Objectives: To determine the prevalence of urethral and rectal Chlamydia trachomatis (CT) infection of lymphogranuloma venereum (LGV) and non-LGV associated serovars, in men who have sex with men (MSM).
Design: Multi-centre cross sectional survey.
Setting: Four genitourinary medicine clinics in the UK from 2006-7.
Subjects: 4825 urethral and 6778 rectal samples from consecutive MSM attending for sexual health screens.
Methods: Urethral swabs or urine and rectal swabs were tested for CT using a standard nucleic acid amplification tests. Chlamydia-positive specimens were sent to the reference laboratory for serovar determination.

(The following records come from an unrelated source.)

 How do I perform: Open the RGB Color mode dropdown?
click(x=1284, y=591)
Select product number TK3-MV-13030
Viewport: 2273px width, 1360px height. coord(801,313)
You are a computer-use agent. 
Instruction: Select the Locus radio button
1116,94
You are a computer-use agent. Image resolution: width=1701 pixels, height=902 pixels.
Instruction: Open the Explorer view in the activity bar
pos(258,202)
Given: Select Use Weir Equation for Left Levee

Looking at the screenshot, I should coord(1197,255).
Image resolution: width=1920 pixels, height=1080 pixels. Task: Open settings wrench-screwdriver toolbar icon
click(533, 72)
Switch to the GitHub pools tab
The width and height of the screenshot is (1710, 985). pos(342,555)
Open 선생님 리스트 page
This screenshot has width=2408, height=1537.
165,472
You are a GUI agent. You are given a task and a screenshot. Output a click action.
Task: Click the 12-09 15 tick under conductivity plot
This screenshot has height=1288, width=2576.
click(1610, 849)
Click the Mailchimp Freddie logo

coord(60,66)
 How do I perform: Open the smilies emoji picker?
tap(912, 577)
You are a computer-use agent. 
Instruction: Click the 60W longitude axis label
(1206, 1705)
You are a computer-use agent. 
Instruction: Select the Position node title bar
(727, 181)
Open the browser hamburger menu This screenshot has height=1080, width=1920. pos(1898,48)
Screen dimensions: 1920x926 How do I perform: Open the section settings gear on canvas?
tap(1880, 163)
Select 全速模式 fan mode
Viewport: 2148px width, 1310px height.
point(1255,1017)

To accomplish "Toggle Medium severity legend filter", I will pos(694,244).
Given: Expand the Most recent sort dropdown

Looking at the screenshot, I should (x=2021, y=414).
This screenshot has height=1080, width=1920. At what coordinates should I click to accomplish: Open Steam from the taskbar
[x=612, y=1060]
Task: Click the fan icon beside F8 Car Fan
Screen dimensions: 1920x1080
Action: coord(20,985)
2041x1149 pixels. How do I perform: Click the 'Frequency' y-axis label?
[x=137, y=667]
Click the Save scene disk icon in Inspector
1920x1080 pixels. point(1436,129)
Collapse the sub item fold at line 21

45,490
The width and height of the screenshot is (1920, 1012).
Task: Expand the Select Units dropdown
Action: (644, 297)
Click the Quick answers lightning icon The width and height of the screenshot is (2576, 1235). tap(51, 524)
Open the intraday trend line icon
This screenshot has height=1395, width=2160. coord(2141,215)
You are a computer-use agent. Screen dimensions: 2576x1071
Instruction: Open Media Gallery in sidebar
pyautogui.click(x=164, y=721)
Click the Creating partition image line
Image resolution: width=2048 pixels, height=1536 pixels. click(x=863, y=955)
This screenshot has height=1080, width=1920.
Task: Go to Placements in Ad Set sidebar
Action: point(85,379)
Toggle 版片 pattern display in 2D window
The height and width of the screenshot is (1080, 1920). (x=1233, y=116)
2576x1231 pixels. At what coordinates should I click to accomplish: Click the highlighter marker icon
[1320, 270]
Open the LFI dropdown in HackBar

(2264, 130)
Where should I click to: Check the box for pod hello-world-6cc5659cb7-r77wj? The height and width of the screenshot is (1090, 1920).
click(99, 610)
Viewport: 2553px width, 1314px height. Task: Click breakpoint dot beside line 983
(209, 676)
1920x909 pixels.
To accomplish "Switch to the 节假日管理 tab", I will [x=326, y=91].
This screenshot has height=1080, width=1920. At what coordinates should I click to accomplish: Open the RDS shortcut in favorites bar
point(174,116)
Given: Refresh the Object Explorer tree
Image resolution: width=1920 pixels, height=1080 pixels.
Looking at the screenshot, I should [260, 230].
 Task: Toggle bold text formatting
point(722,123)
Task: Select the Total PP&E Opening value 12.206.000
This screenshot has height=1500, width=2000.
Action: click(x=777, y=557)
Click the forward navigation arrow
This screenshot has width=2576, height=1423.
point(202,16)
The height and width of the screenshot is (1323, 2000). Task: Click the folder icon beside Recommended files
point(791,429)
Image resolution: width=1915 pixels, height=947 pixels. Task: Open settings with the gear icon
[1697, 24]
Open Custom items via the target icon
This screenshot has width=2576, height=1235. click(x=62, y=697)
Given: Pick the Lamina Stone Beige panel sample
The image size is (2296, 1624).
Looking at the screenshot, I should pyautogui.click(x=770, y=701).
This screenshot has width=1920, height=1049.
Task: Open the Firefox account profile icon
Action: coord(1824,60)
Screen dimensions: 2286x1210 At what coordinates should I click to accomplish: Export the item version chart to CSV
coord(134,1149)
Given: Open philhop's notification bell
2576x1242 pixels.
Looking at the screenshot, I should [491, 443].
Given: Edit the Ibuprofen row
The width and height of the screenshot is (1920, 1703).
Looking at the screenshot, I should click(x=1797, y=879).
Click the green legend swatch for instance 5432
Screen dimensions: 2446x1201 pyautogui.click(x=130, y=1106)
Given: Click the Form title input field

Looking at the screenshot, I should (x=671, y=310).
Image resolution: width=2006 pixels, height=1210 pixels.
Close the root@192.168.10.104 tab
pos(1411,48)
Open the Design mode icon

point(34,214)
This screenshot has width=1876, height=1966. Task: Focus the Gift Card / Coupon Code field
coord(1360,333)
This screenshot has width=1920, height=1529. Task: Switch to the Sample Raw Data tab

Main Outcome: Positivity for both LGV and non-LGV associated CT serovars; proportion of cases that were symptomatic.
Results: The positivity (with 95% confidence intervals) in rectal samples was 6.06% (5.51, 6.66) for non-LGV CT, and 0.90% (0.69, 1.16) for LGV; for urethral samples 3.21% (2.74, 3.76) for non-LGV CT and 0.04% (0.01, 0.16) for LGV. The majority of LGV was symptomatic (95% of rectal, one of two urethral cases); non-LGV Chlamydia was mostly symptomatic in the urethra (68%) but not in the rectum (16%).
Conclusions: Chlamydial infections are common in MSM attending for sexual health screening, and the majority are non-LGV associated serovars. We did not identify a large reservoir of asymptomatic LGV in the rectum or urethra. Testing for Chlamydia from the rectum and urethra should be included for MSM requesting a sexual health screen, but serovar-typing is not indicated in the absence of symptoms. We have yet to identify the source of most cases of LGV in the UK.